The pockets have never bothered me. I don't feel like they add much weight or take up that much space. There's no risk of them damaging the screen ... well, at least I can't imagine it ever happening. The pockets aren't rough or sharp. The pockets are for plane tickets, ID and things like that. When I travel, that's where I put mine, so I don't have to dig around for them. I'm not exactly sure what you would put in the pockets that would cause the screen damage, but if you have doubts, I would just put the item(s) somewhere else.

I've removed the Kindle from the Noreve several times (I like to read without a cover occasionally) and have had no problems. The rails are still good on mine. They don't touch the skin, so I've never had an issue with skin damage.

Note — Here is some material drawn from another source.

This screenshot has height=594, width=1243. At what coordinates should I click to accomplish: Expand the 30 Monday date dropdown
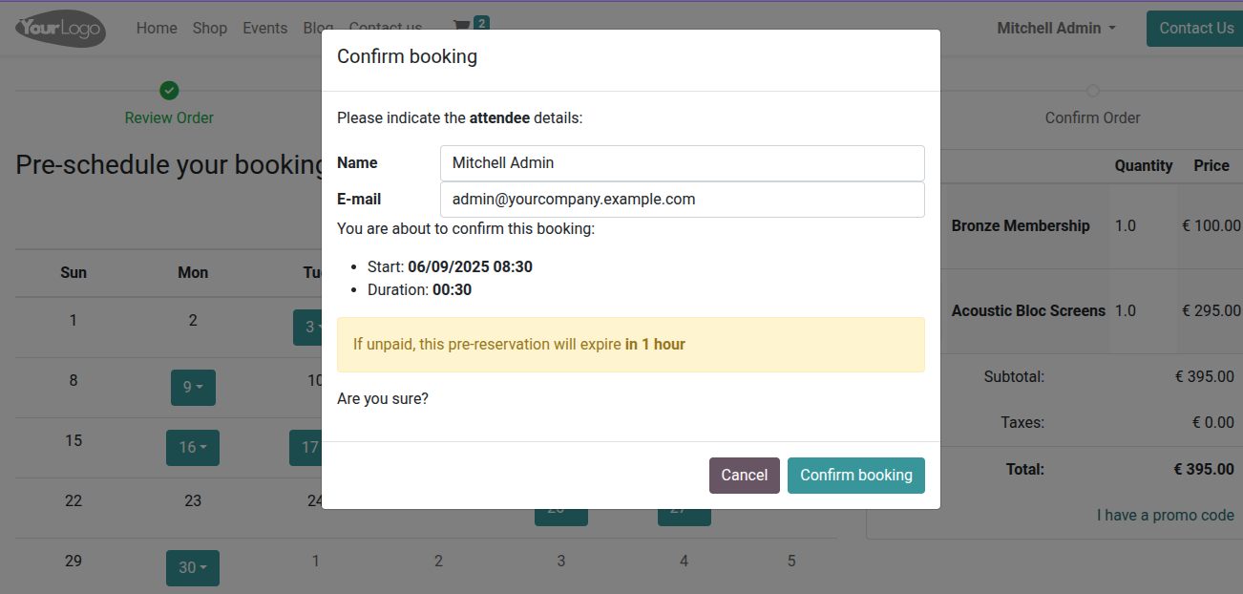click(x=193, y=568)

I've found the biggest problem to be that I want more than one colour.  I'm really lusting after that sandy vintage. I don't need another cover. I don't need another cover. I don't need ...

If you prefer to read your Kindle without a cover, you might consider a slip cover, if you don't have one already. MEdge has some nice ones and so does Octovo. But I understand your concern about reading it when you're out and about. I've dropped mine a few times in the Noreve (thank goodness it was in the cover!) with no damage. Maybe you need two? One slip case and one Noreve?


----------



## Sometimes Lucy (Jan 28, 2010)

I agree. The pockets aren't a big deal at all. I simply ignore them   And removing the Kindle from the rails is simple, yet it's very secure when attached to the Kindle. It's definitely THE ONE for me


----------



## VictoriaP (Mar 1, 2009)

While the Kindle can be removed and replaced without harm to either it, a skin, or the Noreve, the Noreve wouldn't be my first choice if you prefer to read without a cover.  I don't know about everyone else's, but mine takes a bit of effort to remove or replace.  When I used the Oberon with corners, I pulled the K2 out every time I wanted to read after the first month or so, and it was infinitely easier than dealing with the rails.  Mine are VERY snug, and because of that I rarely remove the Kindle from it.  If I were to go back to bare Kindle reading, I'd go with a rigid sided sleeve--M-Edge has some nice ones--or a slim cover with corners.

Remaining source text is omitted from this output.